Exercise prompt
A complete answer lists every line of the entries below where the string "agent" appears.

Recorded data
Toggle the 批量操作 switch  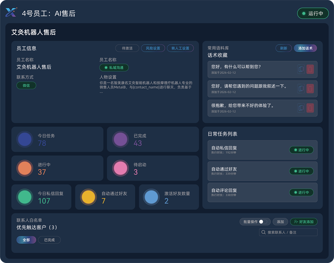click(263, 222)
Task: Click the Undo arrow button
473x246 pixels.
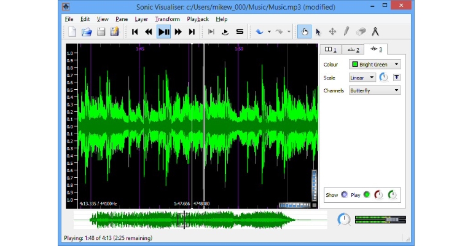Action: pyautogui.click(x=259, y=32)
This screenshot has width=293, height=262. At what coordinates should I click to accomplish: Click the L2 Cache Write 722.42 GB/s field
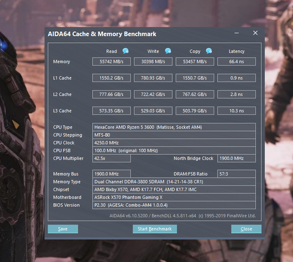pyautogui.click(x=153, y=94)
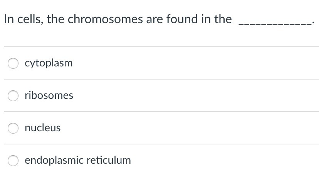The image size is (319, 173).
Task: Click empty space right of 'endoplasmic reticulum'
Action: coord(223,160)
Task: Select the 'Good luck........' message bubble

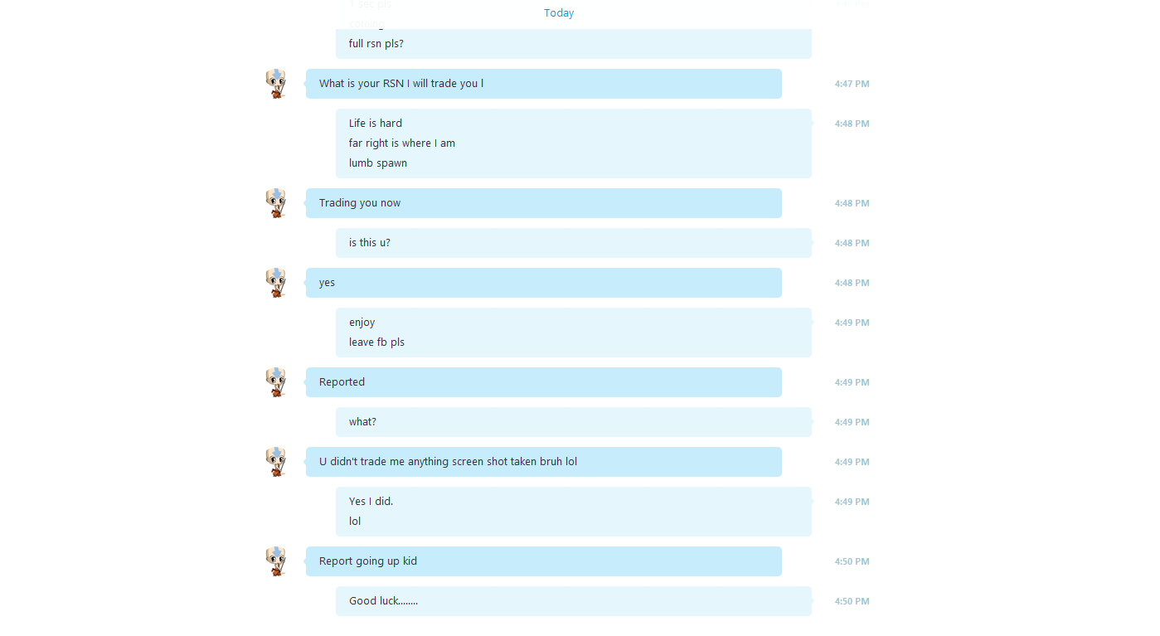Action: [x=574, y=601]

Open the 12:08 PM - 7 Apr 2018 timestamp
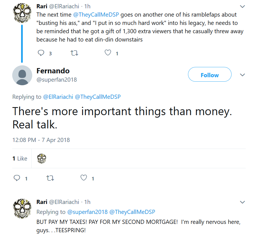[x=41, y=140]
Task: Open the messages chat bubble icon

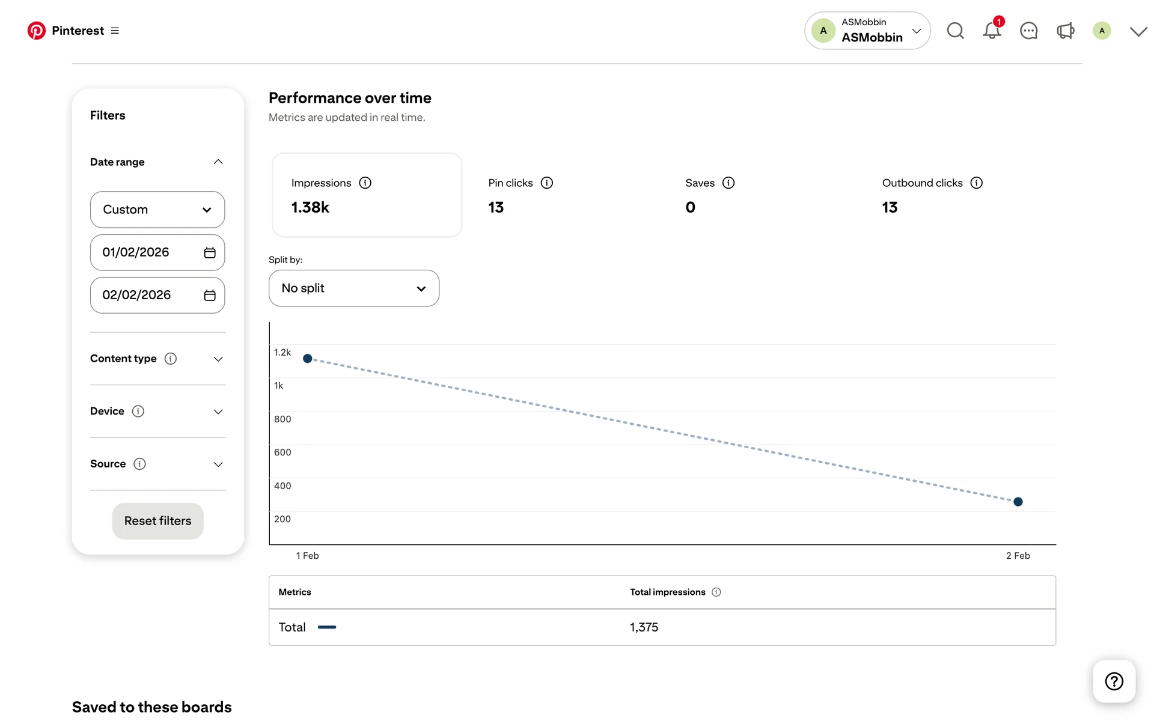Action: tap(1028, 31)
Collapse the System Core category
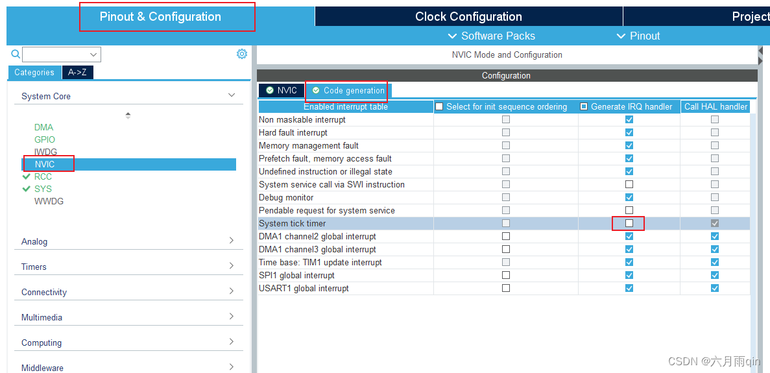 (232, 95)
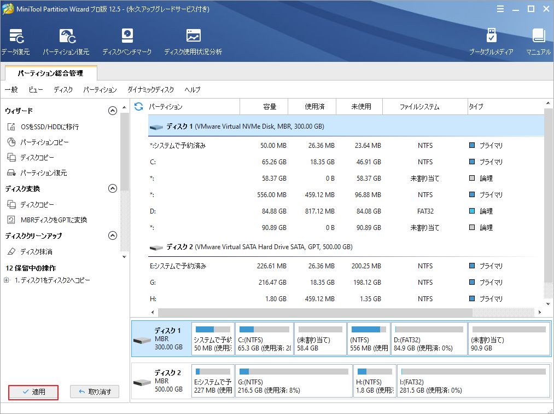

--

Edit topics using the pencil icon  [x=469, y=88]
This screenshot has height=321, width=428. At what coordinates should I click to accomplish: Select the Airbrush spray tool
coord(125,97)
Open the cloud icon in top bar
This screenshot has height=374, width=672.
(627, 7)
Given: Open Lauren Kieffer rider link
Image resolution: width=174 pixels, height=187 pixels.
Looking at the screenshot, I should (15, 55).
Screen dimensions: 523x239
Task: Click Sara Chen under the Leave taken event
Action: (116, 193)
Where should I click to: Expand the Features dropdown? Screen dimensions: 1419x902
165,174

* * *

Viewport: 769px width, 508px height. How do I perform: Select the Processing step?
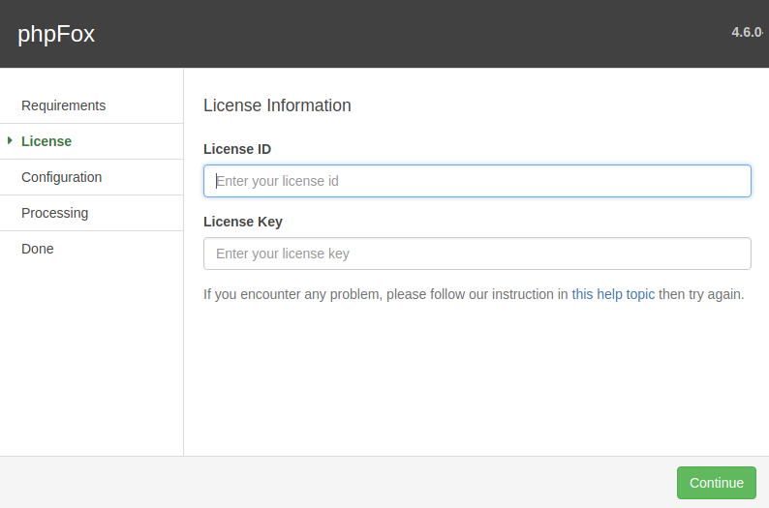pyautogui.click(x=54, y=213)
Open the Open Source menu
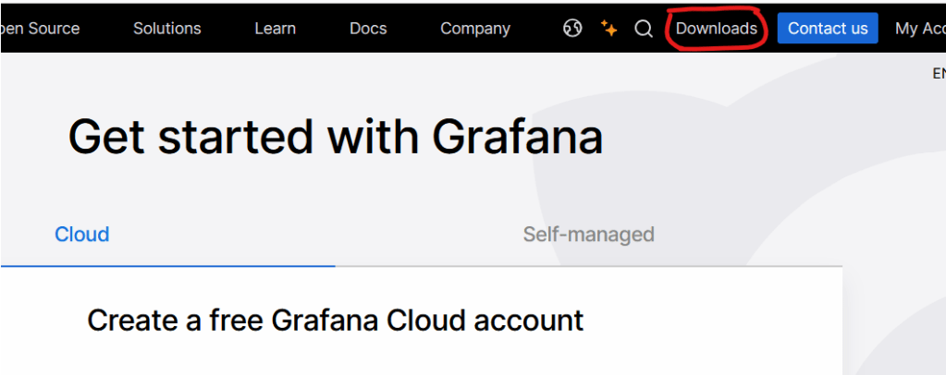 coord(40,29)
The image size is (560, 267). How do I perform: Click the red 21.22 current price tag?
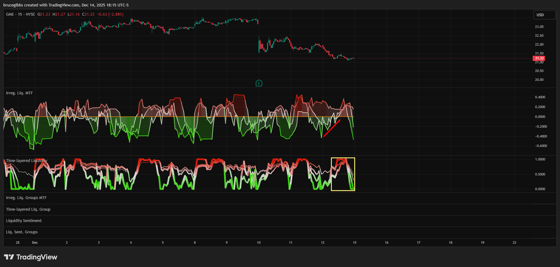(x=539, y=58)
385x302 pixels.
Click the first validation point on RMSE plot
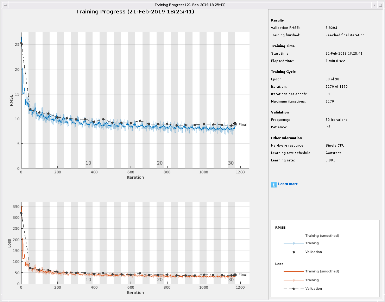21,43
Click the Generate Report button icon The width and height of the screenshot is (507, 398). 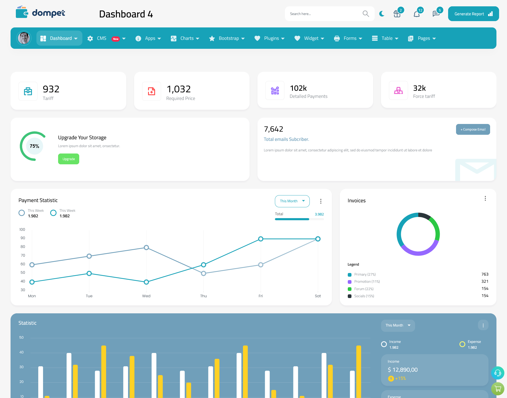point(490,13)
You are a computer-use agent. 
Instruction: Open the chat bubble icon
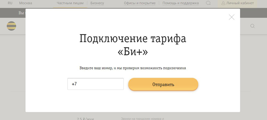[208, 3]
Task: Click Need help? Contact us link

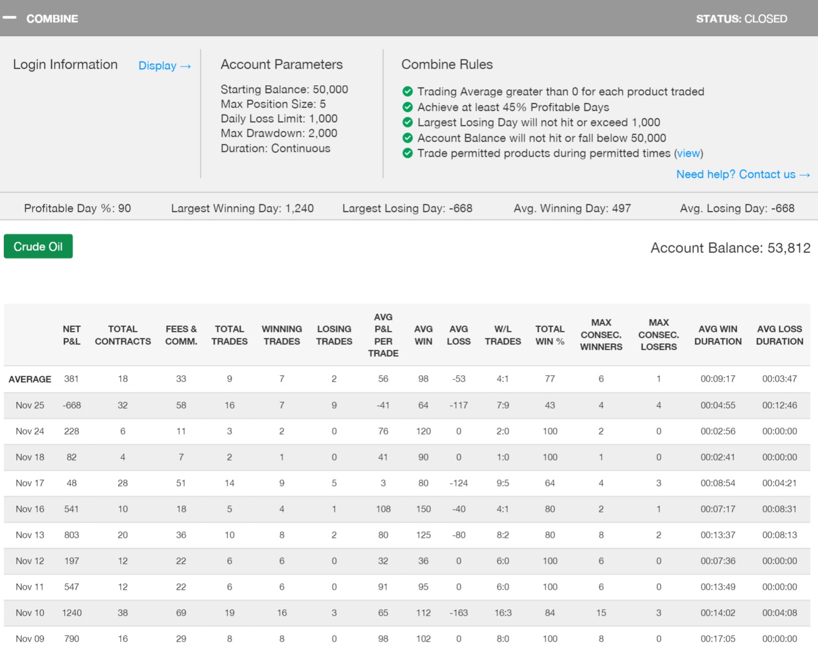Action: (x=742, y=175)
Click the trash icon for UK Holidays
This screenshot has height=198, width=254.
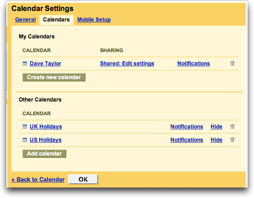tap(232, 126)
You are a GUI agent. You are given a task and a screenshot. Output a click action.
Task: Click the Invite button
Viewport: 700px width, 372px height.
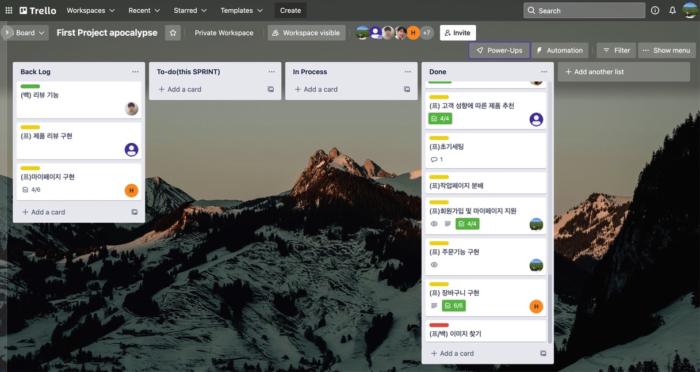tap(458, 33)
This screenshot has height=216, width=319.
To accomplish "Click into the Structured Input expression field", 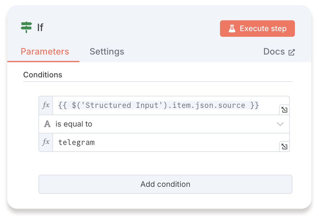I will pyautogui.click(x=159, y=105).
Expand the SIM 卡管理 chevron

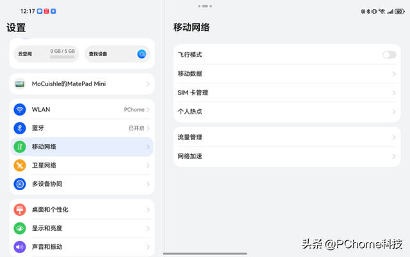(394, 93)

Response below
You are a computer-use agent. 
You are a GUI agent. You are given a task and a screenshot. Output a click action.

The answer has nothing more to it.